§ **What you need to do**:
Of all the lines below, return only those starting with the line holding "Given: Click the Panoland sidebar icon" and going on through the line holding "The width and height of the screenshot is (650, 493).", exactly as written.

§ **Material supplied**:
■ ■ ■ ■

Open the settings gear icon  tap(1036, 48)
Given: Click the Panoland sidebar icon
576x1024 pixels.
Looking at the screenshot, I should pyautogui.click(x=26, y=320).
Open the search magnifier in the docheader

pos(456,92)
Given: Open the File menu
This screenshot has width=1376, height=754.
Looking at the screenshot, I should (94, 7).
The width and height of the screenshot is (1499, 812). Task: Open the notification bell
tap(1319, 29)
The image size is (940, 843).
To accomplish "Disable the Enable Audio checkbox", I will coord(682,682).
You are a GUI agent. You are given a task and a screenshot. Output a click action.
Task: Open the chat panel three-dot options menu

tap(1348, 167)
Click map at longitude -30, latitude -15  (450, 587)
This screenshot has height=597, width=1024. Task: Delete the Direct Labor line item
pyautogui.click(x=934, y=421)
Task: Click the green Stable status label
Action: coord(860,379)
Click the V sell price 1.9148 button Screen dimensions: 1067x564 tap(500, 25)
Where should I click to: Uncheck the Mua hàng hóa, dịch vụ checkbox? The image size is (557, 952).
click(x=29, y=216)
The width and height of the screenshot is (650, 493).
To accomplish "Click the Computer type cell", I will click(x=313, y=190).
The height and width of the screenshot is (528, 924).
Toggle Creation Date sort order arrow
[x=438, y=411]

■ ■ ■ ■

§ **Written response**:
Given: Click the Panoland sidebar icon
576x1024 pixels.
Looking at the screenshot, I should pyautogui.click(x=26, y=320).
Open the search magnifier in the docheader

pos(456,92)
Given: Open the File menu
This screenshot has width=1376, height=754.
Looking at the screenshot, I should (94, 7).
The width and height of the screenshot is (1499, 812). Task: Open the notification bell
tap(1319, 29)
The image size is (940, 843).
To accomplish "Disable the Enable Audio checkbox", I will coord(682,682).
You are a GUI agent. You are given a task and a screenshot. Output a click action.
Task: Open the chat panel three-dot options menu

tap(1348, 167)
Click map at longitude -30, latitude -15  (450, 587)
This screenshot has height=597, width=1024. Task: Delete the Direct Labor line item
pyautogui.click(x=934, y=421)
Task: Click the green Stable status label
Action: coord(860,379)
Click the V sell price 1.9148 button Screen dimensions: 1067x564 tap(500, 25)
Where should I click to: Uncheck the Mua hàng hóa, dịch vụ checkbox? The image size is (557, 952).
click(x=29, y=216)
The width and height of the screenshot is (650, 493).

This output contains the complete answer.